INSTRUCTION A
Check these statements against the trust model excerpt: (i) In Phase 1, a custom UI resolves for any chat participant. (ii) Host-side grants are the sole gate on access. (iii) The bridge holds all cookies and tokens. For each, answer yes or no and quote the deciding words.
INSTRUCTION B
Please carry the trust model excerpt forward with the next point or two after its last one.

SELECTED EXCERPT
######

Trust model (how access is gated)

Owner-only (Phase 1). A custom UI resolves only for the agent's owner.

Server-side authorization is the boundary. Every host.agents op runs as the authenticated viewer over a same-origin route that authorizes ownership / chat-participation. host-side grants (state.connectedResources) are a UX / defence-in-depth filter, never the sole gate.

Grants are written server-side at install. A sandboxed widget cannot author its own grant.

Secrets never cross. config.get returns non-secret fields only; the agent's provider keys + server tools stay server-side (ADR-v3-12).

The sandbox is the credential boundary. The iframe runs allow-scripts on an opaque origin; the bridge holds all cookies/tokens.

######

COLLECTED DATA

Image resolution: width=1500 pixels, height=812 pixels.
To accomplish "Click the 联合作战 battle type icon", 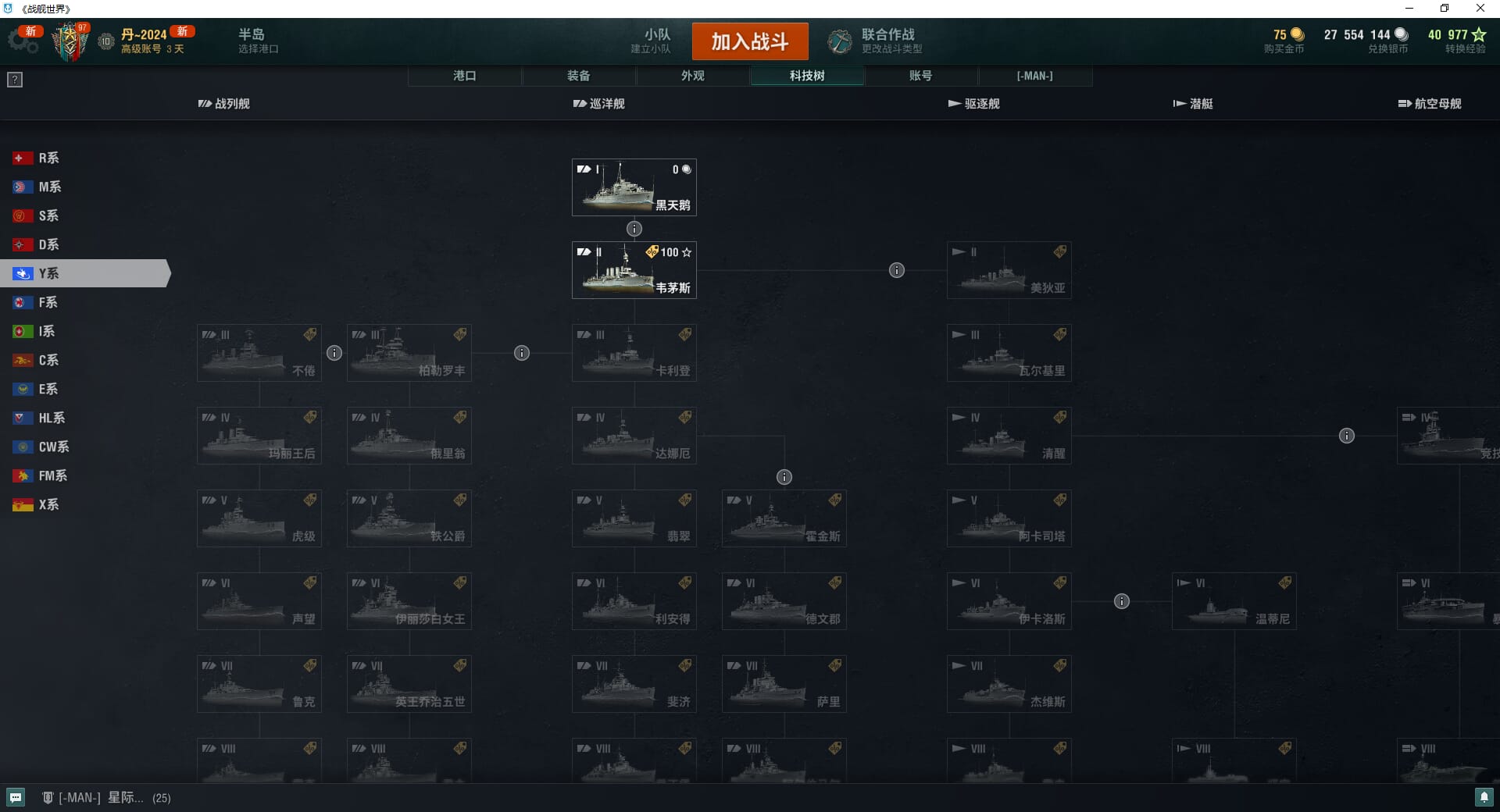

######

WRITTEN ANSWER A
(i) No: "A custom UI resolves only for the agent's owner."
(ii) No: "host-side grants (state.connectedResources) are a UX / defence-in-depth filter, never the sole gate."
(iii) Yes: "the bridge holds all cookies/tokens."

WRITTEN ANSWER B
The choice lives on the agent config at metadata.ui = { widgetType?, url?, initialKv? }. Set it any of three ways:

the "Agent UI" picker in the agent's settings (select a registry widget or a custom URL);

programmatically (owner) via agent.config.update({ ui: { widgetType: 'voice' } });

a config-editing agent through the factory update_agent tool's ui field.

Clear it (ui: null, or pick "Default" in the picker) to restore the built-in chat. The custom UI renders for the owner whenever metadata.ui is set; featureFlags.customUI === false is an explicit per-agent kill-switch (default on).